**Page excerpt**
####################

Kloppenburg told the Milwaukee Journal Sentinel editorial board that her job was to enforce the state’s environmental laws.

When we asked Prosser directly to explain his comment, he said he was well aware Kloppenburg handled a much broader variety of cases for the Justice Department than docks. Indeed, a number of them were argued before him on the Supreme Court.

"I’m certainly aware of the breadth of those cases," Prosser said, adding that his comments about docks were "a little rhetorical flourish."

Prosser recalled a case about a July 2006 decision about a Green Lake subdivision that let homeowners have a fractional interest so they could have a boat slip on a nearby dock. The court ruled in favor of the DNR and forced the association to reduce the number of boat slips. Prosser also mentioned another case that was relayed to him in a private letter from a circuit court judge in northern Wisconsin.

"Those are the two I was most familiar with," Prosser said.

He added this about his dock comment: "I was really trying to inject a little bit of levity into this. I think the rhetorical flourish is easily justified in terms of these two cases."

####################

**Stated exercise A**
Repeat word for word the part of the Prosser article starting with "When we asked" and going on through "in northern Wisconsin.".
**Stated exercise B**
List every passage in the Prosser article that appears inside quotation marks.
**Stated exercise C**
Pick up the article about Prosser's dock comment after its final sentence and keep writing it.

**Data segment**

####################

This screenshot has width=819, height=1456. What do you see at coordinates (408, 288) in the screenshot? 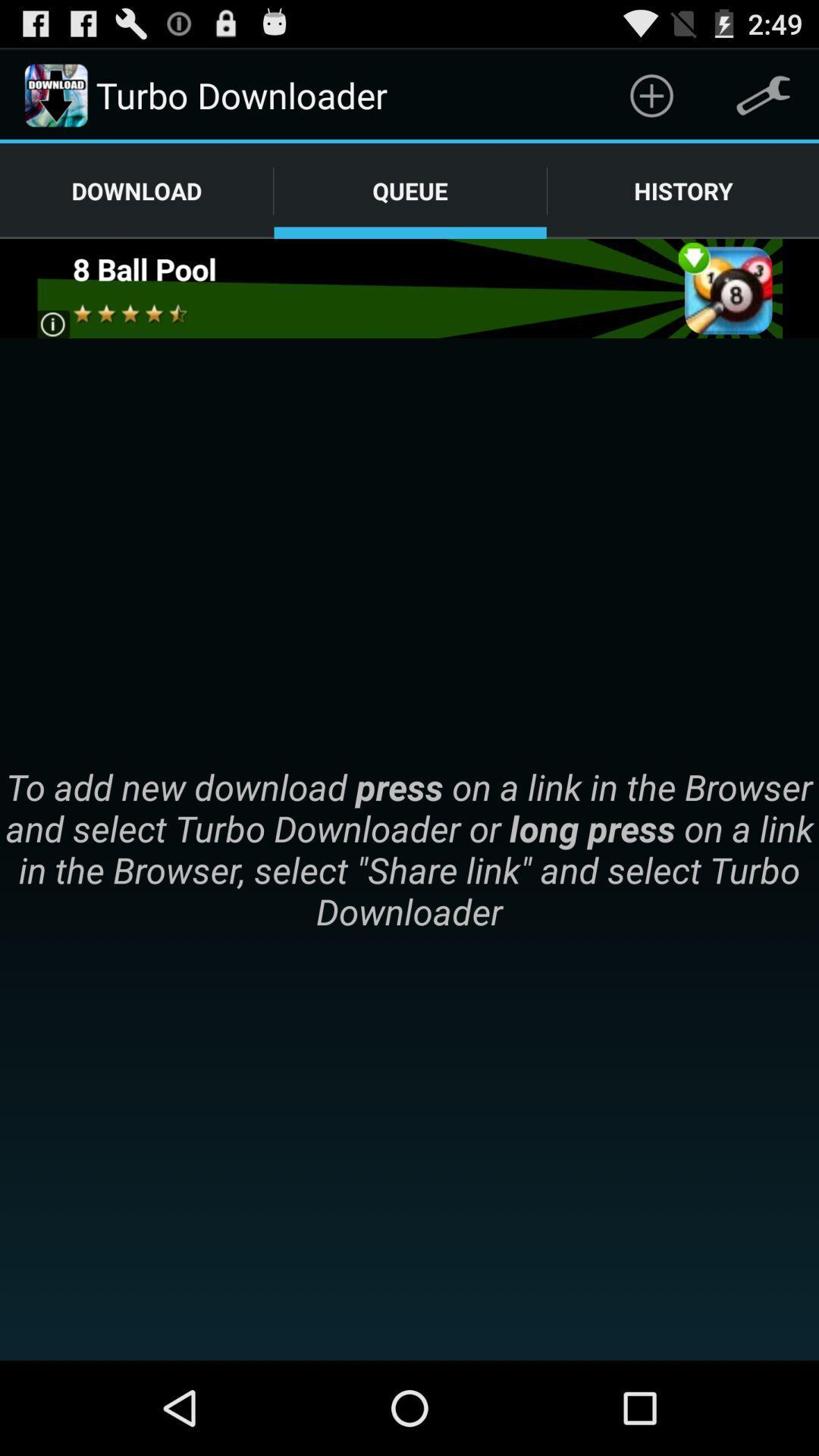
I see `an advertisement of a mobile game` at bounding box center [408, 288].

####################

**Right answer A**
When we asked Prosser directly to explain his comment, he said he was well aware Kloppenburg handled a much broader variety of cases for the Justice Department than docks. Indeed, a number of them were argued before him on the Supreme Court.

"I’m certainly aware of the breadth of those cases," Prosser said, adding that his comments about docks were "a little rhetorical flourish."

Prosser recalled a case about a July 2006 decision about a Green Lake subdivision that let homeowners have a fractional interest so they could have a boat slip on a nearby dock. The court ruled in favor of the DNR and forced the association to reduce the number of boat slips. Prosser also mentioned another case that was relayed to him in a private letter from a circuit court judge in northern Wisconsin.

**Right answer B**
- "I’m certainly aware of the breadth of those cases,"
- "a little rhetorical flourish."
- "Those are the two I was most familiar with,"
- "I was really trying to inject a little bit of levity into this. I think the rhetorical flourish is easily justified in terms of these two cases."

**Right answer C**
But that flies in the face of the reality of the campaign. As we noted, the dock cases have emerged as a line of attack against Kloppenburg from several fronts. What’s more, those in the audience didn’t offer a lot of chuckles during that portion of the debate.

Former Journal Sentinel reporter Alan Borsuk, who now works for the Marquette Law School, blogged this about the event: "I’ve been at some testy and tense debates and joint appearances by candidates in various races, but this one was way up the list, if it wasn’t the champion on my personal list."

Borsuk noted the exchange about experience and said Prosser touted his record "while slighting her record in environmental work with the attorney general’s office as involving ‘the length of (boat) docks.’"

Let’s bring this ship to shore.

Justice Prosser told a debate audience that his opponent’s work as a prosecutor was very limited and said she only handled cases involving the size and length of docks. But the record shows a much broader range of cases handled by Kloppenburg in her time at the Department of Justice. Indeed, Prosser later said he was well aware of the "breadth" of those cases.

What’s more, Prosser brushed the claim off as a "rhetorical flourish" and an attempt at "levity." That would be more believable if people treated it that way at the time and if it didn’t match up with one of the major lines of attack from Kloppenburg critics in the campaign.

At PolitiFact, a statement is False if it is not accurate. It’s not accurate to say that Kloppenburg’s has only handled dock cases. That’s a ridiculous claim -- from a justice who has heard her argue a variety of cases before him on the state’s high court.

False plus ridiculous equals Pants on Fire.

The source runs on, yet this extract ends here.